サッカー:「刺激した側にも責任」 済州ベンチを挑発した浦和・槙野に批判の声

 「サッカーでなくてプロレスか空手でもやりにきたのかな」(浦和レッズ・槙野智章選手)

 「負けた者のマナーも必要だが、勝った者のマナーも求められる」(済州ユナイテッド・趙城煥〈チョ・ソンファン〉監督)

 韓国プロサッカー・Kリーグの済州ユナイテッドと日本の浦和レッズが対戦した先月31日のアジア・サッカー連盟(AFC)チャンピオンズリーグ(ACL)決勝トーナメント1回戦第2戦をめぐり、日本のメディアは今、非難の声を浴びせている。「前代未聞の乱闘劇」「恐怖の鬼ごっこ」だというのだ。

 試合が行われた埼玉スタジアムに延長戦終了のホイッスルが鳴ると、決勝トーナメント脱落が確定した済州の選手たちがピッチに倒れ込んだ。済州は先月24日の第1戦に2-0で勝ったが、31日の第2戦では0-3で敗れ、第1戦・第2戦のスコアが合計2-3と逆転負けを喫し、ベスト8進出に失敗した。
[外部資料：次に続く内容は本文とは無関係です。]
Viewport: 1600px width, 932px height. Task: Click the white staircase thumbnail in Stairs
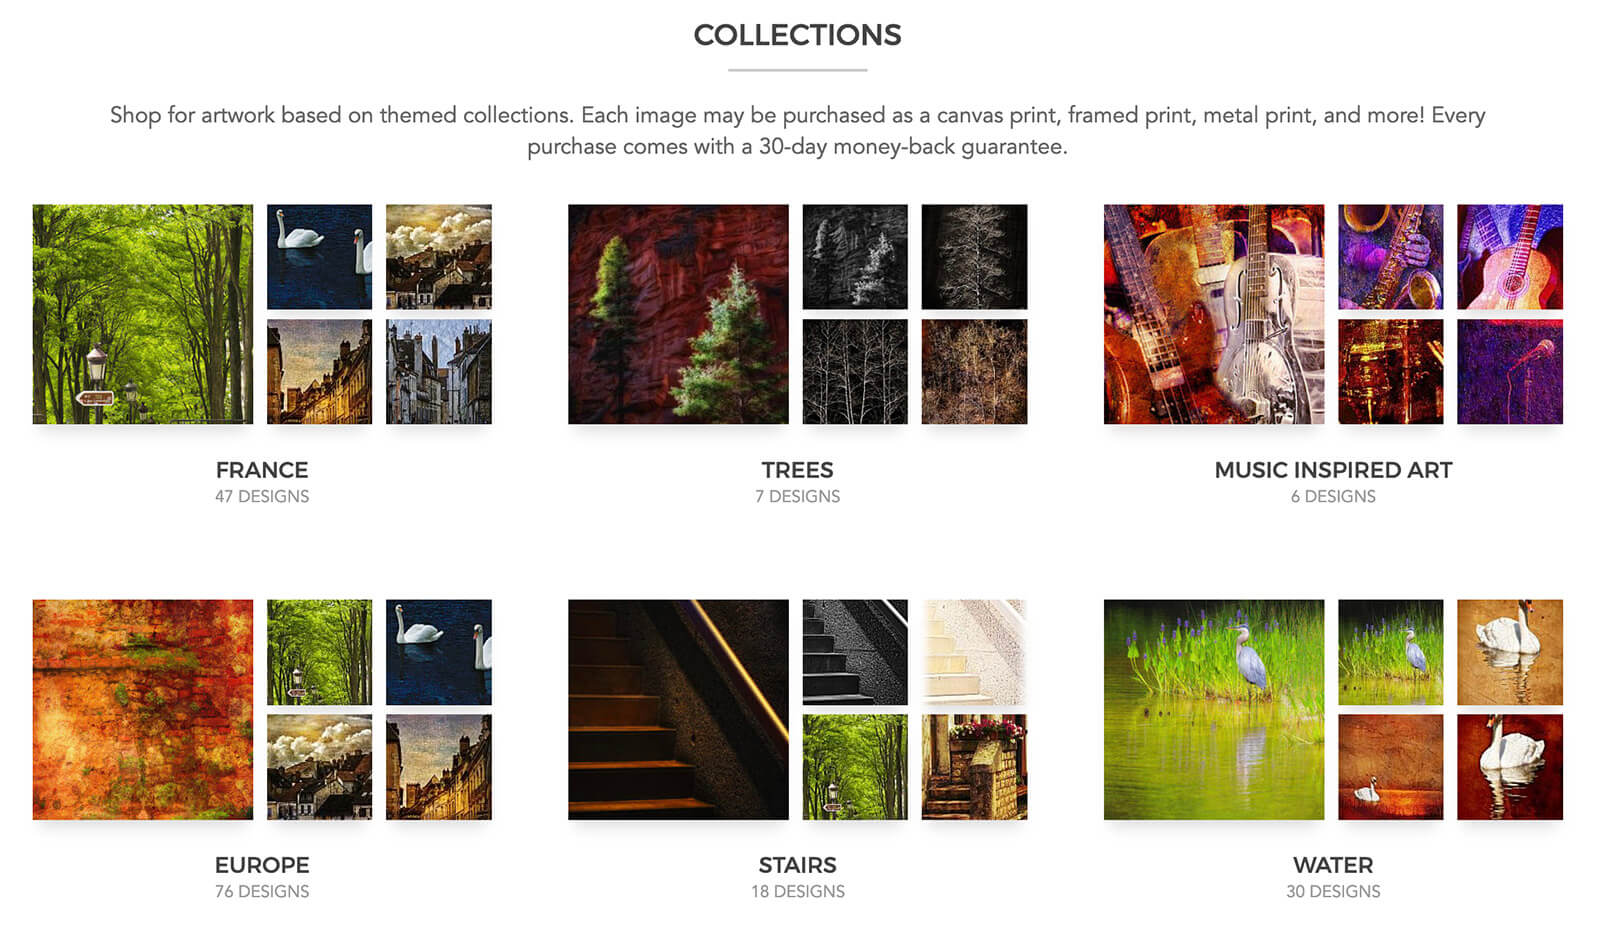tap(974, 652)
 ところが、数秒も経たないうちに済州の選手たちは立ち上がり、浦和の槙野智章に向かって走り出した。両チームの選手はもちろん、ベンチのコーチングスタッフまで加わって乱闘が始まり、約3分間続いた。槙野はとうとう全力疾走でロッカールームに逃げ、済州の選手たちは槙野をつかまえようと追い回す「真夜中の追跡劇」が繰り広げられた。
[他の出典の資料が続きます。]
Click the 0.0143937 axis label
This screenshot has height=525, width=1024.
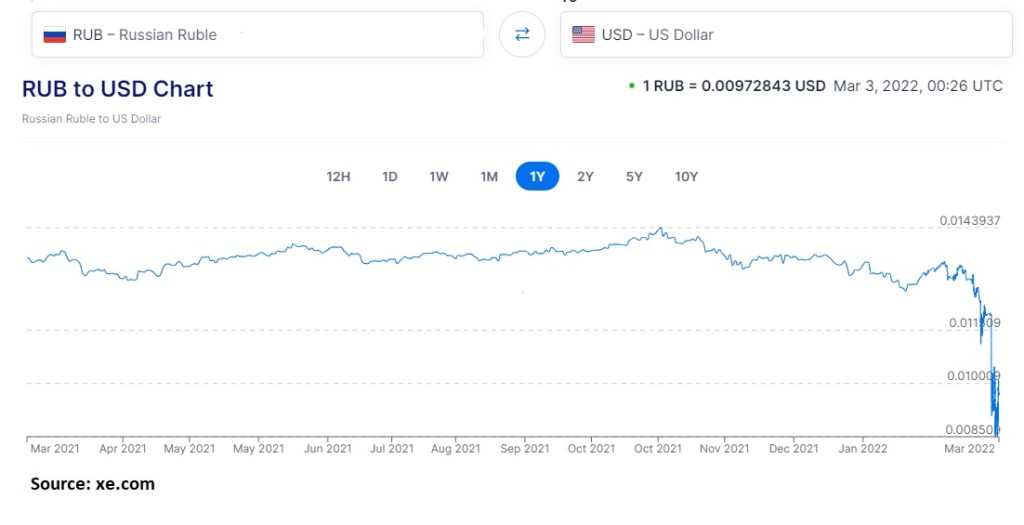click(969, 221)
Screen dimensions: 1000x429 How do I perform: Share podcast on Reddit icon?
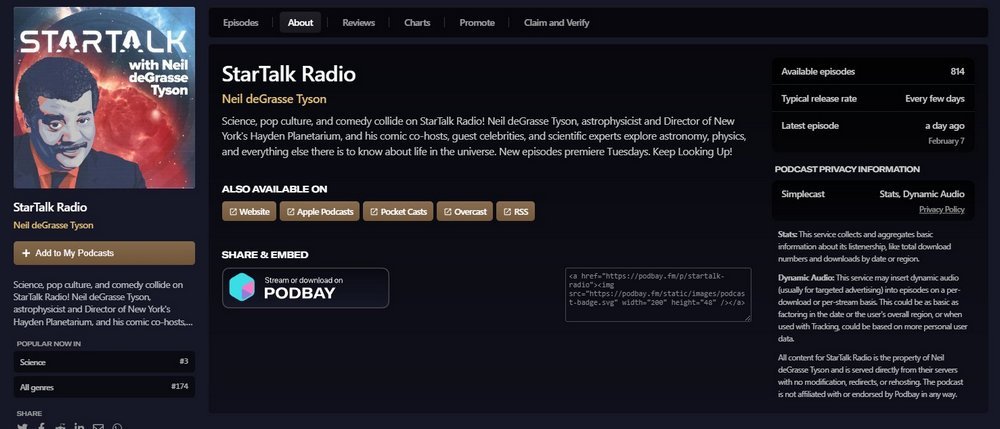(x=60, y=426)
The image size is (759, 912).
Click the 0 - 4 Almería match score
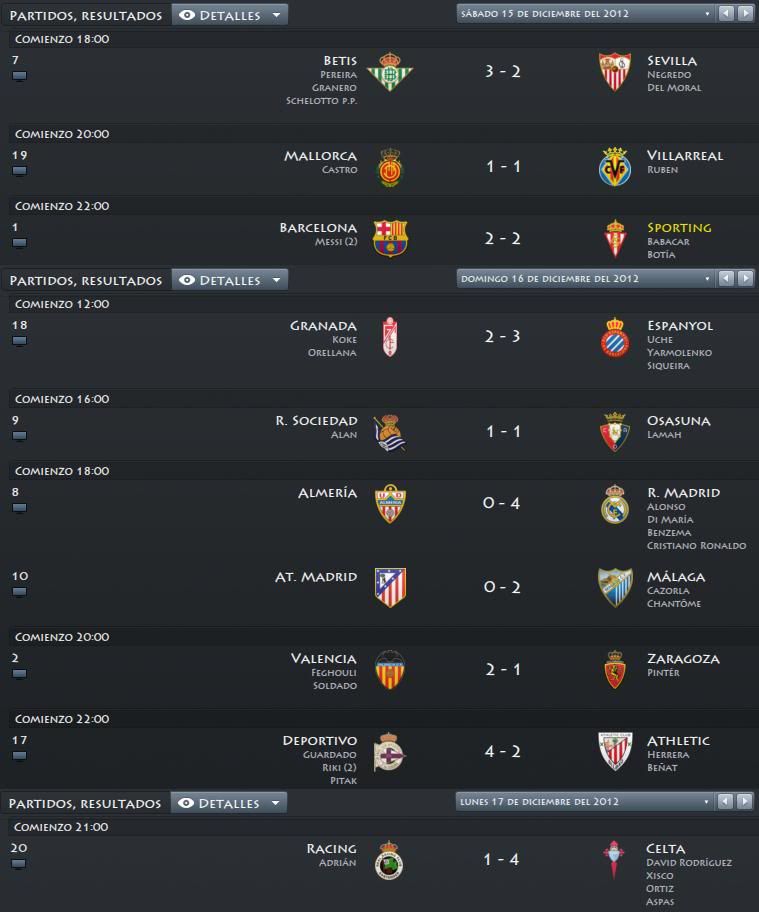coord(502,503)
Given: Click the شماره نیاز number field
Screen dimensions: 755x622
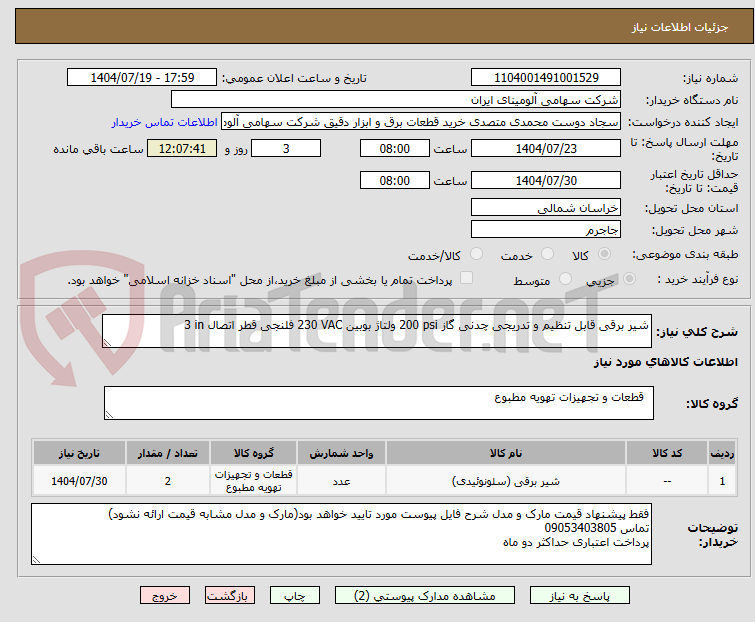Looking at the screenshot, I should click(x=546, y=77).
 済州の選手たちがこのように興奮したのには理由があった。試合終了後、槙野は済州ベンチに向かって指3本を立てて見せ、歓喜の声を上げていたことが分かった。「3-0でおれたちが勝った」という意味の挑発だった。済州の趙城煥監督は試合後のインタビューで、「浦和の選手の行動が我々を刺激した」と言った。ベンチに向けた勝利セレモニーによる挑発は、野球の「ビーンボール」(頭部を狙ったボール)同様、サッカーでタブー視される行動だ。試合中に見つかれば容赦なく警告が出される。

 両チームは試合中に何度も衝突し、感情的になっていた。延長戦終了直前にも両チームの選手たちは互いに押しのけたり体当たりしたりを繰り返し、ベンチにいた済州の白棟圭(ペク・ドンギュ)がピッチに飛び出して相手選手にひじ打ちし、退場になった。しかも、相手チームは「極右サポーター」で悪名高い浦和だった。浦和のサポーターは2013年に全北現代との試合で軍国主義の象徴「旭日旗」を掲げ、物議を醸した。

 趙城煥監督は「勝利への欲のためフェアプレー精神を守れずに申し訳なかった」と謝罪したが、その上で浦和に「勝者のマナー」も要求した。韓国のサポーターたちは「暴力を使ってはならない。だが、最初にマナーに欠ける行動で相手を刺激した側にも責任がある」という反応を見せている。